Si tratta, infatti, di “soli” 36 milioni di euro entro la fine dell’anno, che dovrebbero essere incanalati nel Fondo sociale per l’occupazione del Ministero del Welfare tramite un’apposita posta di bilancio. L’obiettivo sarebbe quello di assicurare un certo sussidio a coloro ancora sprovvisti dell’adeguata contribuzione in seguito all’ammissione alla salvaguardia.
Come noto, infatti, tra le ultime comunicazioni dell’istituto di previdenza, figurano anche gli “stati dell’arte” sulla soluzione del problema esodati, un metodo fortemente voluto dal nuovo ministro Enrico Giovannini per tenere aggiornato il calcolo dei “rientranti” all’interno del sistema previdenziale.
I dati, però, sono tutt’altro che confortanti: a un anno dal primo decreto salva esodati, infatti, sono soltanto 12mila le pensioni erogate, a fronte di 130mila situazioni prese in carico dallo Stato e di altre 200mila invece ancora insolute.

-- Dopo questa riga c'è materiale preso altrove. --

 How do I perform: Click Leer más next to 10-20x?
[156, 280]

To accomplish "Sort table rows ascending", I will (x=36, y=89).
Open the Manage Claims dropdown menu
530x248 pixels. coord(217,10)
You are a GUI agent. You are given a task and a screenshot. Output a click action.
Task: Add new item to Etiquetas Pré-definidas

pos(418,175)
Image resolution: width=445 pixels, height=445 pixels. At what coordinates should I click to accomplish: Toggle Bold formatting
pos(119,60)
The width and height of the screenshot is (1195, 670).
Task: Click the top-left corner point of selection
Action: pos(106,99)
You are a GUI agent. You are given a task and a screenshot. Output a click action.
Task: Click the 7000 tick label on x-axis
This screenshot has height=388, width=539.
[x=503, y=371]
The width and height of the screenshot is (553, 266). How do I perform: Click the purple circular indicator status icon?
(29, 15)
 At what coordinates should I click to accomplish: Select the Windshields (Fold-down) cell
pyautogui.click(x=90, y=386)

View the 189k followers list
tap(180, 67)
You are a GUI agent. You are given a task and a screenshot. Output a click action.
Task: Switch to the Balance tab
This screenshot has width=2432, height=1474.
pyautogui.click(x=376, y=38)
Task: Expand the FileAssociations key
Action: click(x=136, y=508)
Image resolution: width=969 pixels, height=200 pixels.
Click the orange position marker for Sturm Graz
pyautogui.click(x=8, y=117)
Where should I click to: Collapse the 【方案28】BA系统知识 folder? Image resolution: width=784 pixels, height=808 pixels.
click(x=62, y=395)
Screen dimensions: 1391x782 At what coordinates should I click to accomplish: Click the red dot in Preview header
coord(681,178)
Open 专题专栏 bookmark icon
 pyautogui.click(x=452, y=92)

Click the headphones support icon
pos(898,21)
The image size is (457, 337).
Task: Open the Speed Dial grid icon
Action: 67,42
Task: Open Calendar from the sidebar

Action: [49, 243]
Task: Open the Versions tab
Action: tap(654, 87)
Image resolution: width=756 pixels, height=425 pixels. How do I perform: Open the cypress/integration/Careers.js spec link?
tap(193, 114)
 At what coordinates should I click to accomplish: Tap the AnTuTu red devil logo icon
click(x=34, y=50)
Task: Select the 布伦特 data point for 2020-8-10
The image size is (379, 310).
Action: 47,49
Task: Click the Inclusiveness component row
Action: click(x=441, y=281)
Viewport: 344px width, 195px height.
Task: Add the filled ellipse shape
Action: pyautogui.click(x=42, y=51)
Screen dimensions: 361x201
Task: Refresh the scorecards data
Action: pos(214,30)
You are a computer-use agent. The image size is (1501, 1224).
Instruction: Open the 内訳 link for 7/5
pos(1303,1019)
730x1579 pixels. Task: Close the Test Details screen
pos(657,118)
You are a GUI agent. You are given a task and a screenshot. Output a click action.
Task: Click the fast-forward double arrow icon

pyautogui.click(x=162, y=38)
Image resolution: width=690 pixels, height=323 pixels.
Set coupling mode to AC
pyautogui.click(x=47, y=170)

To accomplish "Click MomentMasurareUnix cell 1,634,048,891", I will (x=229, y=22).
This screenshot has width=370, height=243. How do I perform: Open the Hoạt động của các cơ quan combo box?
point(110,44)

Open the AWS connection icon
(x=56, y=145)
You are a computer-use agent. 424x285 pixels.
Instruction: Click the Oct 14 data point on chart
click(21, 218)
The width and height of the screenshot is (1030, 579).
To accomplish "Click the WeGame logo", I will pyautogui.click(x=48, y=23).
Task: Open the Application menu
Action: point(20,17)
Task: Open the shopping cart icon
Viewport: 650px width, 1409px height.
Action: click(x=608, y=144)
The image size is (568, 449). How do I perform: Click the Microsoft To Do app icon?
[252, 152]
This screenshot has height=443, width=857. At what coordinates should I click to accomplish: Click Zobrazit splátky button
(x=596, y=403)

Un quadro che richiederebbe ben altri esborsi economici da parte dello Stato, con la Ragioneria generale aveva quantificato la copertura completa per il dramma degli esodati in oltre 10 miliardi di euro, valutandola troppo esosa per le casse pubbliche e spingendo, così, i vari governi ad adottare rimedi circoscritti in serie.
Un altro dato interessante emerso dai rendiconti dell’Inps, in aggiunta, riguarda le “eccedenze” di posizioni che rimangono aperte rispetto a quelle originariamente decretate. Ad esempio, nel primo testo che apriva le porte a 65mila non salvaguardati, oltre 3mila accessi non sono stati assegnati. Una media che, se confermata anche dai due successivi decreti, potrebbe lasciare in dote un “tesoretto” da reinvestire per tutelare nuovi casi di esodo.
Anche a questo proposito, allora, il Fondo che verrà rimpinguato di 36 milioni extra, potrebbe essere utilizzato per coprire ulteriori posizioni ancora scoperte dopo gli ultimi 10.130 tratti in salvo con la legge di stabilità.